> **Document excerpt**:
These findings follow a July 30 report, also from Ossoff's office, that uncovered 510 credible cases of human rights violations at immigrant detention facilities, including mistreatment of children and pregnant women.

With President Donald Trump's rush to deport a million people each year, immigration detention centers have seen skyrocketing numbers of detainees. As of September 21, the total number of immigrants imprisoned in the centers was 59,762—up from 39,238 on January 26, according to TRAC Reports, a government watchdog group. To accommodate the swell, the Trump administration has relied on a network of more than 605 detention centers nationwide, including state-run facilities such as Florida's Alligator Alcatraz, private prisons and jails, and hotels, hospitals, airports, and military bases.

> **Data**:

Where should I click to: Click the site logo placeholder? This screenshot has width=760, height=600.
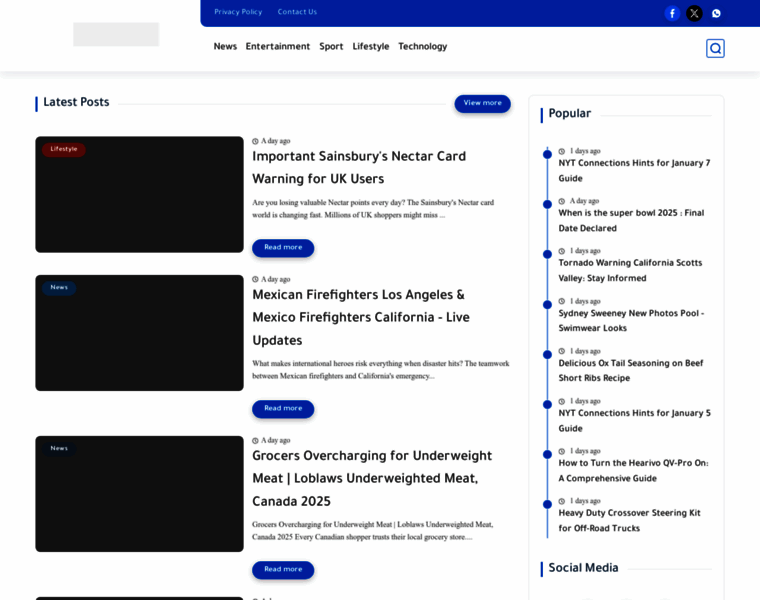pos(116,35)
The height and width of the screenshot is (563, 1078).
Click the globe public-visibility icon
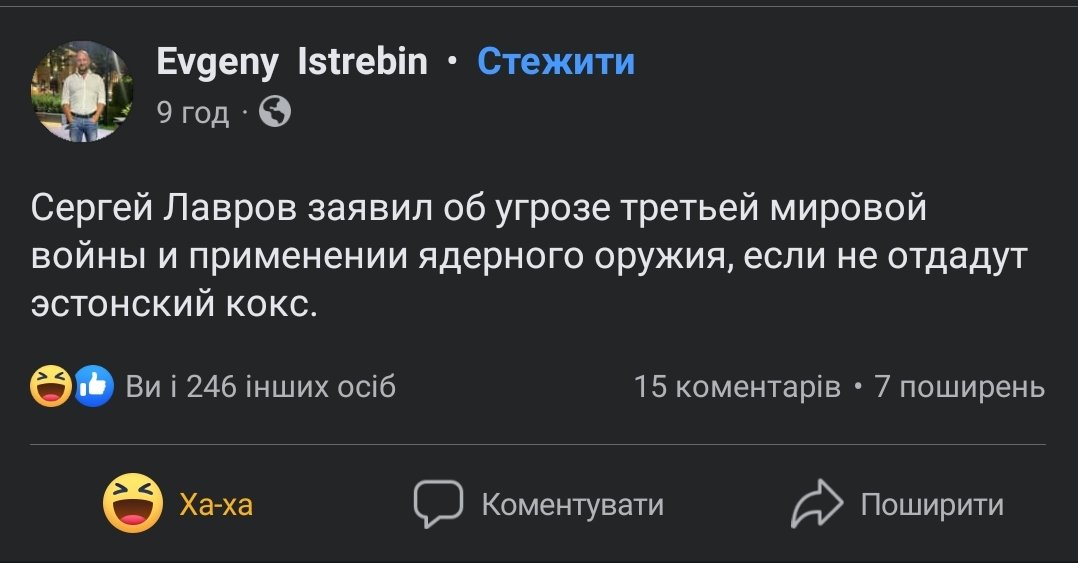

> **Work order**: Copy the immigration detention passage starting at "These findings follow" and ending at "and military bases.", changing "skyrocketing" to "soaring". The listing is separate material and has no connection to the immigration detention passage.

> **Problem solution**:
These findings follow a July 30 report, also from Ossoff's office, that uncovered 510 credible cases of human rights violations at immigrant detention facilities, including mistreatment of children and pregnant women.

With President Donald Trump's rush to deport a million people each year, immigration detention centers have seen soaring numbers of detainees. As of September 21, the total number of immigrants imprisoned in the centers was 59,762—up from 39,238 on January 26, according to TRAC Reports, a government watchdog group. To accommodate the swell, the Trump administration has relied on a network of more than 605 detention centers nationwide, including state-run facilities such as Florida's Alligator Alcatraz, private prisons and jails, and hotels, hospitals, airports, and military bases.